There’s a reason the cover for Intelligent Designing for Amateurs looks so much like the cover of a Victorian novel. It was. As the author of the original novel: Cauldron of the Ancient Savages, is long dead, there’s a pretty good chance the surviving estate won’t sue. Not least because Archibald Simmon’s ‘cauldron’ novel was so entirely hated at the time of publication. It was considered too Pagan, too barbaric, and the lengthy description of an exposed table leg left the text open to accusations of blatant and inexcusable sexuality.

There was great public outcry at the time, led by Reverend Alistair Simmons. It may not be a coincidence that the enraged and offended vicar who repeatedly condemned Archibald from the pulpit, petitioned parliament to have the book banned, and famously performed an exorcism on the Harrogate bookshop’s entire stock of the text, was brother to the author.

Amazingly, that readers of the time entirely failed to notice, much less be offended by what to my modern eye looked like a very obvious lesbian subplot, is a gripe for another day, perhaps.

Archibald Simmons suffered the fate of all artists who are ahead of their time – an early death in a state of poverty and a family who would rather forget that the visionary man had ever existed.

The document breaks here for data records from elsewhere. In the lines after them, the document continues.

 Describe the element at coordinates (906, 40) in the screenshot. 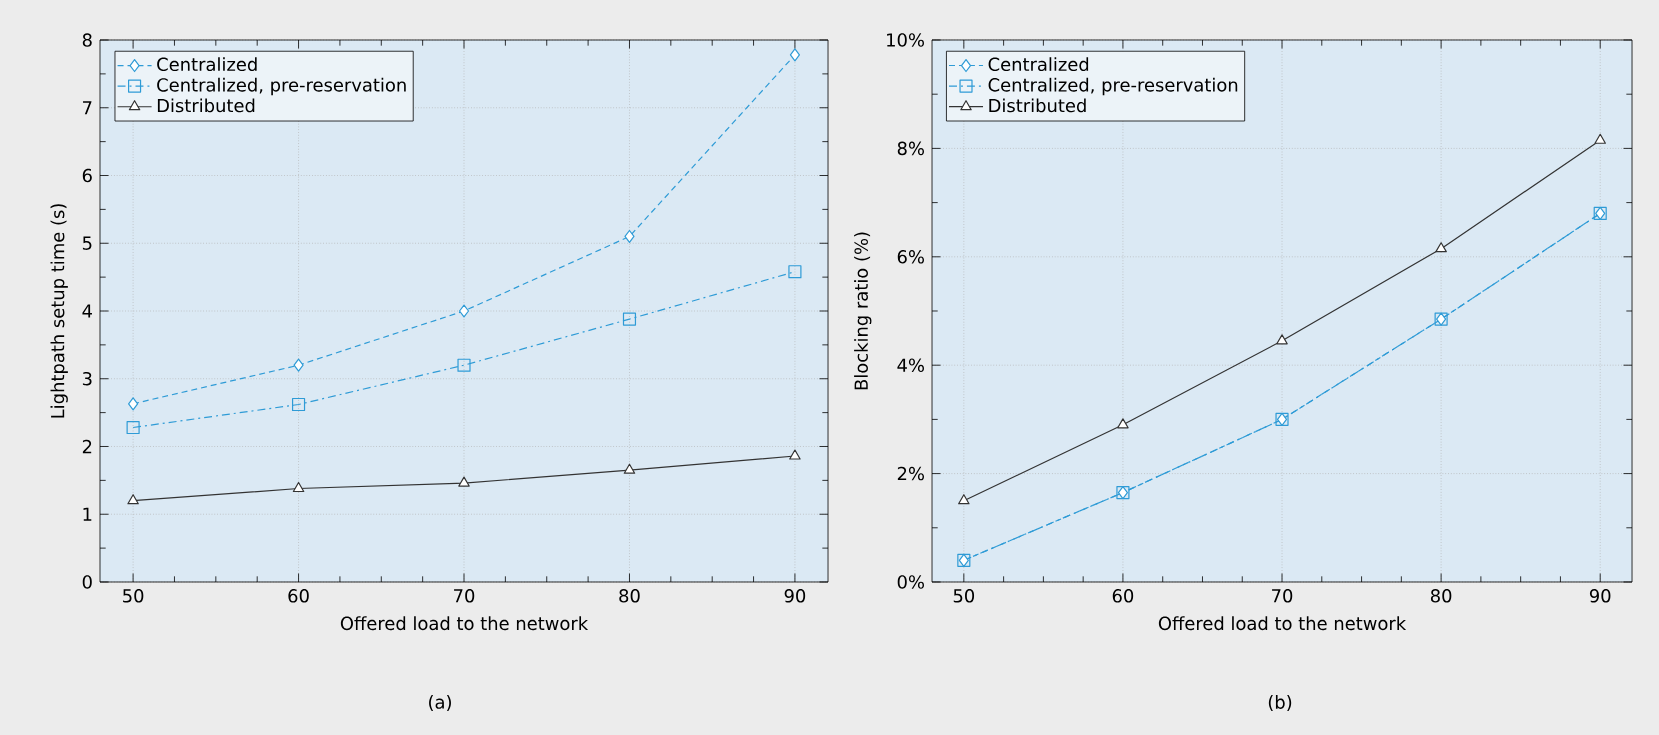

I see `y-tick-label: 10%` at that location.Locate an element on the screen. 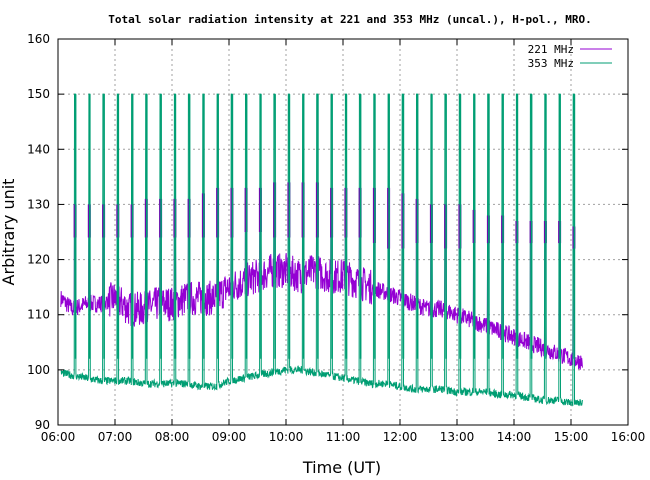 This screenshot has height=480, width=650. y-tick-label: 150 is located at coordinates (38, 94).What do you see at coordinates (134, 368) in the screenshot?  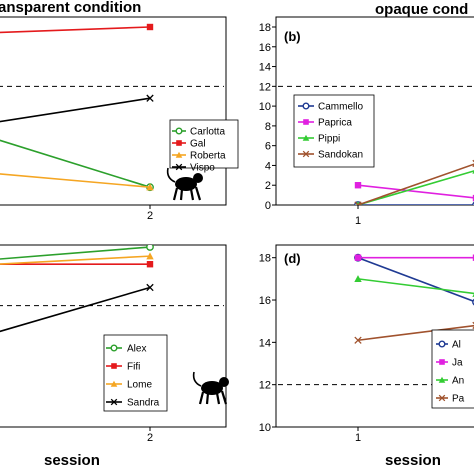 I see `legend-label: Fifi` at bounding box center [134, 368].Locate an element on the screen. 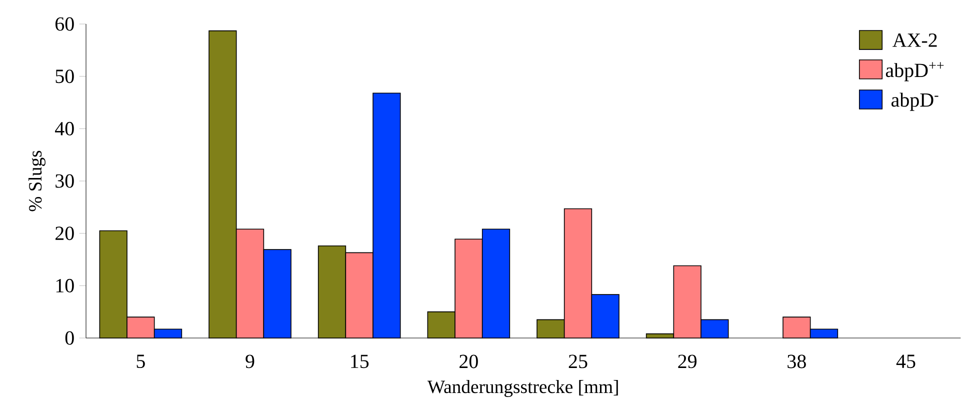  y-tick-label: 10 is located at coordinates (65, 285).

Only a few copies of the original remain, with the classic red cover by Fergus Ferguson, who is of course much better known for his non-fiction covers for such legendary titles as ‘The gentleman’s guide to chastising small boys’ and ‘Opium production for beginners’. Fergus Ferguson, thanks in no small part to a hearty opium addiction, has been departed for quite some time, with no heirs apparent, so I feel safe enough in admitting the theft.

The original cover was scanned, and the text replaced. It was such an uncannily good match for my very silly book, Intelligent Designing for Amateurs (which I should clarify is fiction, and not some sort of how-to manual for would-be minor deities) that it seemed a pity to let it languish in obscurity any longer.